#### Data to examine:
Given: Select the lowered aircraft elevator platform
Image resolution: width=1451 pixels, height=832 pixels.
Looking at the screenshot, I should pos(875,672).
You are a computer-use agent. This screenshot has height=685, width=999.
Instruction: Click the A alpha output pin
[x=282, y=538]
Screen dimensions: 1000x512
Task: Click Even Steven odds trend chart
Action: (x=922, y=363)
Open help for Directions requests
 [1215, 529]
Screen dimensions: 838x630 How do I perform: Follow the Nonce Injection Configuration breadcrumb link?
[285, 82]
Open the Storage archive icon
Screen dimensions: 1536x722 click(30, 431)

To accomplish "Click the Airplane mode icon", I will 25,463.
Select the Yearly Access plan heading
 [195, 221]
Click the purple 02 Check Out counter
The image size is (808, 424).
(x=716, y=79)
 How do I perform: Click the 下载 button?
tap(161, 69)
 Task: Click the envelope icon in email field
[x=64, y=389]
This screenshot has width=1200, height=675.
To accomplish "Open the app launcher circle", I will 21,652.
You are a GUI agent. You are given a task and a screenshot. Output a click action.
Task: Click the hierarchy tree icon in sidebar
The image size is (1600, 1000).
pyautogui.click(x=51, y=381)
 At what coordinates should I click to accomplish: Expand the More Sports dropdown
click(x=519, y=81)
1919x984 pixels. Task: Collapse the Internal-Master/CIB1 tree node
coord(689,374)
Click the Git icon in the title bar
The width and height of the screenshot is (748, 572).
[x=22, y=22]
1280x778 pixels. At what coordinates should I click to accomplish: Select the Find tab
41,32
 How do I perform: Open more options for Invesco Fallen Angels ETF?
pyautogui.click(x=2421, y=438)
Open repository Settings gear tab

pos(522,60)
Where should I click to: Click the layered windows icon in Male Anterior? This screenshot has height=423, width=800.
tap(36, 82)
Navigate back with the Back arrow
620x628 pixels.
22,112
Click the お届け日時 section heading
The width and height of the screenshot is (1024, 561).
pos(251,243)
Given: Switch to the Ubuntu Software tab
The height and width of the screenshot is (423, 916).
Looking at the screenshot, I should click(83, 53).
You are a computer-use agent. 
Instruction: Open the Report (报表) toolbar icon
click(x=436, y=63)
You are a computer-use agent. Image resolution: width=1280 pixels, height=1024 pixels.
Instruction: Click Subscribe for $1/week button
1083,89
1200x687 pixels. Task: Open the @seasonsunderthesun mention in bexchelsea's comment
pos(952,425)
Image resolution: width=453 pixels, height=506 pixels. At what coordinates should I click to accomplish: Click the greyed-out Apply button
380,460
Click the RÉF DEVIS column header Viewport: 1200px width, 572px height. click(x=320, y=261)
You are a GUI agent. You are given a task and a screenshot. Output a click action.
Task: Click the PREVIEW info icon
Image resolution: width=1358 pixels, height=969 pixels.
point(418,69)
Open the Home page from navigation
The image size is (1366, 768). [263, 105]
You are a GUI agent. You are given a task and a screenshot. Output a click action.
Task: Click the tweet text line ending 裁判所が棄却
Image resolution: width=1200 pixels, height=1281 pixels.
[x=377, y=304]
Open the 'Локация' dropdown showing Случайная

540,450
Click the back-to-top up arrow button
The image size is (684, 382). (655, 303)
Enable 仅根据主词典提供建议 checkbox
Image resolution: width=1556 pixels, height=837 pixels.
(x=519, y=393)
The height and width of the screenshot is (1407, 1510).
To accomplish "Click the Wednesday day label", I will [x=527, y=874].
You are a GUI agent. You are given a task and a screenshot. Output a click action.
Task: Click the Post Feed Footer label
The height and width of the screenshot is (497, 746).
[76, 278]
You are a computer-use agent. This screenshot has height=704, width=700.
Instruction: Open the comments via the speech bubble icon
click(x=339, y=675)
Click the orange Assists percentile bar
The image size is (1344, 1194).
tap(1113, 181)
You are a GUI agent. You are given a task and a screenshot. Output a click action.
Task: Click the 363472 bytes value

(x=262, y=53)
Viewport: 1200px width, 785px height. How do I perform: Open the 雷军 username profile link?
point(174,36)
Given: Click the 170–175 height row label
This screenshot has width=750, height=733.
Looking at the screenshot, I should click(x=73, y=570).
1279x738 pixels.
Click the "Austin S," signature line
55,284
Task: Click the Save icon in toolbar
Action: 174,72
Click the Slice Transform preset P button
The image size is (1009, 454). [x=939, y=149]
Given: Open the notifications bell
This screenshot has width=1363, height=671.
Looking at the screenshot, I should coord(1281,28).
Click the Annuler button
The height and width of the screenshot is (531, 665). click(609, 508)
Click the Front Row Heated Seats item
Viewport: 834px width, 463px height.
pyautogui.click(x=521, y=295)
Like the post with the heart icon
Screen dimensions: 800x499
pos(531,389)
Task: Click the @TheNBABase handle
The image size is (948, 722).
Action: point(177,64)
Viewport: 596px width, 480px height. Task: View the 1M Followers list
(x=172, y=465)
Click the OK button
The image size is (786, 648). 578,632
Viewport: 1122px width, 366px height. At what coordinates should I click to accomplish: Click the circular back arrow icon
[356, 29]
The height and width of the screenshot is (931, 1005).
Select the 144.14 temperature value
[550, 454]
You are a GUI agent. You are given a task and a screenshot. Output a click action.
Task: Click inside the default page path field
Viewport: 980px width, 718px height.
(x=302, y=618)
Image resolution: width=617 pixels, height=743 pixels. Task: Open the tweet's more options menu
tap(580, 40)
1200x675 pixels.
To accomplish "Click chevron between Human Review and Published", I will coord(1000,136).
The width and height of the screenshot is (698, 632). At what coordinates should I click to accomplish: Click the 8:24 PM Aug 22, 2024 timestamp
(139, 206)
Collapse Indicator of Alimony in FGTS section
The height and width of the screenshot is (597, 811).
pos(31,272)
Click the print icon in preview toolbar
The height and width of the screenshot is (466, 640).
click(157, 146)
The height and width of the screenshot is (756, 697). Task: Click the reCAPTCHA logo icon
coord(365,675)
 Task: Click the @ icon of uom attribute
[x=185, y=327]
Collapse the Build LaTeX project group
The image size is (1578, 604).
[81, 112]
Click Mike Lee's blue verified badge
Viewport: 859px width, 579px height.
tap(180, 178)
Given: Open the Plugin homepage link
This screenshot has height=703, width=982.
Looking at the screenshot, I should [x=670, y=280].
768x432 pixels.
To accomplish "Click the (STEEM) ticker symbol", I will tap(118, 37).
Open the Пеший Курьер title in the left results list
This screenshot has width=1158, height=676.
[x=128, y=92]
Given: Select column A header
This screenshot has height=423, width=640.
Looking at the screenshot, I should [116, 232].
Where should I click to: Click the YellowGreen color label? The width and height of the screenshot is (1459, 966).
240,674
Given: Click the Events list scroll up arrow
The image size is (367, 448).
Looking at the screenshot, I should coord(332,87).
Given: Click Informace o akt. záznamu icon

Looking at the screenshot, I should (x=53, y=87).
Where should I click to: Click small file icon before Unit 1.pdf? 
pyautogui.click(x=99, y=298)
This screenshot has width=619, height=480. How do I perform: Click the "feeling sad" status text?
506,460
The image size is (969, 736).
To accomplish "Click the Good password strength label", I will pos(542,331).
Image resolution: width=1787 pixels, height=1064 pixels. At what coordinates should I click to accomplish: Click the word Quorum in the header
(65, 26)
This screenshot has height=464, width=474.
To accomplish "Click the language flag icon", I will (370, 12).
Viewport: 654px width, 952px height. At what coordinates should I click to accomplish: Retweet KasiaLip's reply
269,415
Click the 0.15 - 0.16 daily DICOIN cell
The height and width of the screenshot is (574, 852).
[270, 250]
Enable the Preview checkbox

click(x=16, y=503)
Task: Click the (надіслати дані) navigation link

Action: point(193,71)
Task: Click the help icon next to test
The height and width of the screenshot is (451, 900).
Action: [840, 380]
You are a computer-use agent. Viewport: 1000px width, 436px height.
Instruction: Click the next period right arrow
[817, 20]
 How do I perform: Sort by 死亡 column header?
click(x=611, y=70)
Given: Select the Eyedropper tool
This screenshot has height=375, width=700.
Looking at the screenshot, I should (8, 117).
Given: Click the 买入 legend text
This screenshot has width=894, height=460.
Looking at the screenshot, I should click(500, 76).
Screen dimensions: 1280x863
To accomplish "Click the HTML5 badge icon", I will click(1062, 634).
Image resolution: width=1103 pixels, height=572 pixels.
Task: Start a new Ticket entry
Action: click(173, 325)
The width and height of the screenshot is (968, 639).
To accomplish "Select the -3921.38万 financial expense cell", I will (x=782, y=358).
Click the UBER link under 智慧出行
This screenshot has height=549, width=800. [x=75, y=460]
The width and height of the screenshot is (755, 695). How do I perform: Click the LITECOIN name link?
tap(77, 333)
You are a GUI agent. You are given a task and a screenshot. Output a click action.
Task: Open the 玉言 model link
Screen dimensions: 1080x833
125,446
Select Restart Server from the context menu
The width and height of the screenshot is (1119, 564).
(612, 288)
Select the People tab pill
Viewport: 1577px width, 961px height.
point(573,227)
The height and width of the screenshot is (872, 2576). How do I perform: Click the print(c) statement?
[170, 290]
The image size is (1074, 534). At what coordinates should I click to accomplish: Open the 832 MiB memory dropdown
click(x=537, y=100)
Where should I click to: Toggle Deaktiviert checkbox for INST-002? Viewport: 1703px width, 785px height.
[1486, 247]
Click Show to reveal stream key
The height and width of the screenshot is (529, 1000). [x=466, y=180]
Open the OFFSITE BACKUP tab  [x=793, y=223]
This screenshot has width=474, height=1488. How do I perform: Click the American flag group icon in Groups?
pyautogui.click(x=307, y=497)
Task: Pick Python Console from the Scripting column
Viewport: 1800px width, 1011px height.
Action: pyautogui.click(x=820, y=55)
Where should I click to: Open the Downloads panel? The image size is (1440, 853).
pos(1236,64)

#### Work item:
Only one stretch of the entries above is wanted: the lines from the one containing "Image resolution: width=1200" through the one containing "Enable 仅根据主词典提供建议 checkbox". Please reproduce it exactly.

#### Exercise output:
Image resolution: width=1200 pixels, height=1281 pixels.
[x=377, y=304]
Open the 'Локация' dropdown showing Случайная

540,450
Click the back-to-top up arrow button
The image size is (684, 382). (655, 303)
Enable 仅根据主词典提供建议 checkbox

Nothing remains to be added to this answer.